(Dataset records Opens)

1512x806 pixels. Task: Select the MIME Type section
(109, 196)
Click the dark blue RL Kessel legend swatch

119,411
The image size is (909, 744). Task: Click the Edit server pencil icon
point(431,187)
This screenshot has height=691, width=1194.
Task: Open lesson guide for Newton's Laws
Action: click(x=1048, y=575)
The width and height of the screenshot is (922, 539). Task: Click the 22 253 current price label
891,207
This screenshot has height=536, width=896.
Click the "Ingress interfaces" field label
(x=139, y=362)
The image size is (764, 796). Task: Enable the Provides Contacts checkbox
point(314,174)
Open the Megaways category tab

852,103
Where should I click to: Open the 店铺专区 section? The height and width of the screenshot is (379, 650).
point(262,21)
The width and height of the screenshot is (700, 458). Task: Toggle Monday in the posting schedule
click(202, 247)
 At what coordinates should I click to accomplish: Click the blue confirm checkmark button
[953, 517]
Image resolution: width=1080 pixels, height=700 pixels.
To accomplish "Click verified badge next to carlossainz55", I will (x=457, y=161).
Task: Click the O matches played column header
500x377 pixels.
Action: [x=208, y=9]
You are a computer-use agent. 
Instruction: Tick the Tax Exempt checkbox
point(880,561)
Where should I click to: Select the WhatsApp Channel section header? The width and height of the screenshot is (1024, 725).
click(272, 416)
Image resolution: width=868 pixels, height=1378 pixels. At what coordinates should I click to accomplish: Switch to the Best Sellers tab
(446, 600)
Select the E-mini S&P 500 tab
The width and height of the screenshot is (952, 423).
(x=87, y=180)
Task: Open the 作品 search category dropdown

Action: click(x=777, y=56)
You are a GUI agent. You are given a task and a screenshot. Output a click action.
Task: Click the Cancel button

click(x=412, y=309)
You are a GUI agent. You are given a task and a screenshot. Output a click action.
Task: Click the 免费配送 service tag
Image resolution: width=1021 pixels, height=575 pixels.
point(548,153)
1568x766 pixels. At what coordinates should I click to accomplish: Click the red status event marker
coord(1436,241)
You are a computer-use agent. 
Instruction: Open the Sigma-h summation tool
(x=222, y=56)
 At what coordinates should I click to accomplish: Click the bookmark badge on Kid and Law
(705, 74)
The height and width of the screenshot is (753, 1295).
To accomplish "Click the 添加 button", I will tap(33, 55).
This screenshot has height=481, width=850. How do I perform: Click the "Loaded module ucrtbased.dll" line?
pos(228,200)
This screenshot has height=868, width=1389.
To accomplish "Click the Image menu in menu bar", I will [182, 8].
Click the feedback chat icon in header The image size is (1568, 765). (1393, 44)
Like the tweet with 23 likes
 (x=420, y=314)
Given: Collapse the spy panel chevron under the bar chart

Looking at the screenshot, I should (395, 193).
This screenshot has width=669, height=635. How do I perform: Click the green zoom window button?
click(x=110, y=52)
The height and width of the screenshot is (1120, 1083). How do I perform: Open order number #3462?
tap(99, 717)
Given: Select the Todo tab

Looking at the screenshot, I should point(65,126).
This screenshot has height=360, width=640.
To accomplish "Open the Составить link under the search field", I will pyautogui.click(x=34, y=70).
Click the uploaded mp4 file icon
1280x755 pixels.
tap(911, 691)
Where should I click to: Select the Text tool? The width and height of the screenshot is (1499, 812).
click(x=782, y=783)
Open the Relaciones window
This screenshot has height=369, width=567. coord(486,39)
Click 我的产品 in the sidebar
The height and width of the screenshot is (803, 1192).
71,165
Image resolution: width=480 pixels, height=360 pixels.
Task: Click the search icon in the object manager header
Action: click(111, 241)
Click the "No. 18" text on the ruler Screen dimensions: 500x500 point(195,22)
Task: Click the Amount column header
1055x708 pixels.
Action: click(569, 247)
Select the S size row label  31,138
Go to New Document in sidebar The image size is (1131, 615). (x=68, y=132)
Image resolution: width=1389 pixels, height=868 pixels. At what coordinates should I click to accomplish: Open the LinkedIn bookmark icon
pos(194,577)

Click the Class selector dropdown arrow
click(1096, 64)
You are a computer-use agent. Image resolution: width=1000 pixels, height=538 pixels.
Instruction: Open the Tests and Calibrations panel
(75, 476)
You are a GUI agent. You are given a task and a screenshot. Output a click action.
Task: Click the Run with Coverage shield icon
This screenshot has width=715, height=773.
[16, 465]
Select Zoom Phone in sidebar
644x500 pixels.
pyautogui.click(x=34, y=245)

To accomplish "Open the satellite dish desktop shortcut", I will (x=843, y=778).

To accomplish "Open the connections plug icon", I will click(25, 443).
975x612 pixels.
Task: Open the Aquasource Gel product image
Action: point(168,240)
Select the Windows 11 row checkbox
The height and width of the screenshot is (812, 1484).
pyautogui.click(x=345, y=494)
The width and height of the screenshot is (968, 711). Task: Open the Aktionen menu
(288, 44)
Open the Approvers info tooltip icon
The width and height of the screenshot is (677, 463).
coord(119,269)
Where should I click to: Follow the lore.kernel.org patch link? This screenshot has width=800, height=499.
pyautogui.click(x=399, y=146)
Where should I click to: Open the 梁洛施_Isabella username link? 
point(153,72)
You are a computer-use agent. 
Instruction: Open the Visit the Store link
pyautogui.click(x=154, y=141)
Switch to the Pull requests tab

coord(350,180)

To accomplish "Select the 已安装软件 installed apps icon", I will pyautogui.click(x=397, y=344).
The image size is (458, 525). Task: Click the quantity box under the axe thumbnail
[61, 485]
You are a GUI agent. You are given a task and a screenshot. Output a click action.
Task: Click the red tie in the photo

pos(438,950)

(Dataset records Closes)

Each line that holds the string "column" counts once. Give the total for the listing and nothing else.

2